### SELECTED EXTRACT:
Tag Archives: commissioning

Little Dot’s Adam Gee: “I have made a real effort not to commission the usual suspects.”

In more than a decade at Channel 4 heading up factual multiplatform content, Adam Gee commissioned many multi-award winning productions, including Embarrassing Bodies and the Big Fish Fight. After a stint launching All 4’s short form video service, he is now commissioning for Little Dot Studios, who have earned astonishing viewing numbers with their flagship Real Stories documentary channel. A regular guest speaker for my digital engagement class, Adam excels at spotting trends and keeping ahead of the game in a dizzying, fast-changing media landscape. I chatted with him about his work finding new pathways for documentary filmmakers. 

Adam Gee by Matt Locke
Adam Gee

Carol Nahra: Can you tell me about your role at Little Dot?

Adam Gee: I was brought in last summer to commission the first original content for Little Dot’s Real Stories, their documentary channel, which is the biggest of their portfolio of channels. It’s a very pure form of commissioning in that I was given a blank sheet, a pot of money and instructions to fill up the blank sheet with stuff that would fit properly onto the channel. So I set about basing the brief on the data underlying the channel. The data makes it really clear both who your audience is and what they actually like. This does not constrict your commissioning, it just shows where the most fertile territory lies.

CN: What kind of films do you commission?

### BRIEF A:
Answer these from the interview about Adam Gee:
(i) Which Channel 4 productions are named as ones he commissioned?
(ii) What service did he launch after his time at Channel 4?
(iii) Which Little Dot channel was he brought in to commission original content for?
### BRIEF B:
Copy word for word the part of the interview that begins at the words "Adam Gee by" and ends after "do you commission?".
The data is separate material and has nothing to do with the interview.

### DATA SHOWN:
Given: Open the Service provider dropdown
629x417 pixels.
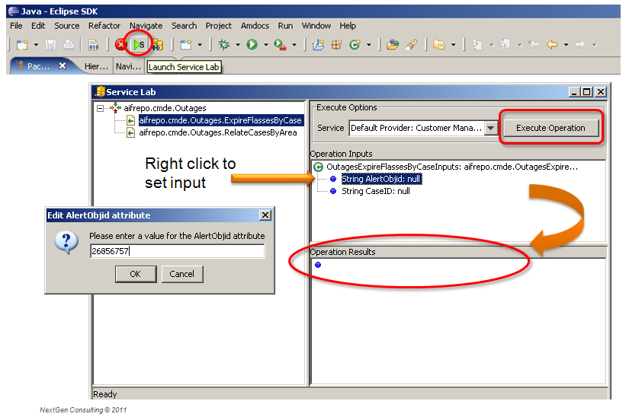Looking at the screenshot, I should pyautogui.click(x=490, y=129).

### TASK ANSWER A:
(i) Embarrassing Bodies and the Big Fish Fight
(ii) All 4's short form video service
(iii) Real Stories, Little Dot's documentary channel

### TASK ANSWER B:
Adam Gee by Matt Locke
Adam Gee

Carol Nahra: Can you tell me about your role at Little Dot?

Adam Gee: I was brought in last summer to commission the first original content for Little Dot’s Real Stories, their documentary channel, which is the biggest of their portfolio of channels. It’s a very pure form of commissioning in that I was given a blank sheet, a pot of money and instructions to fill up the blank sheet with stuff that would fit properly onto the channel. So I set about basing the brief on the data underlying the channel. The data makes it really clear both who your audience is and what they actually like. This does not constrict your commissioning, it just shows where the most fertile territory lies.

CN: What kind of films do you commission?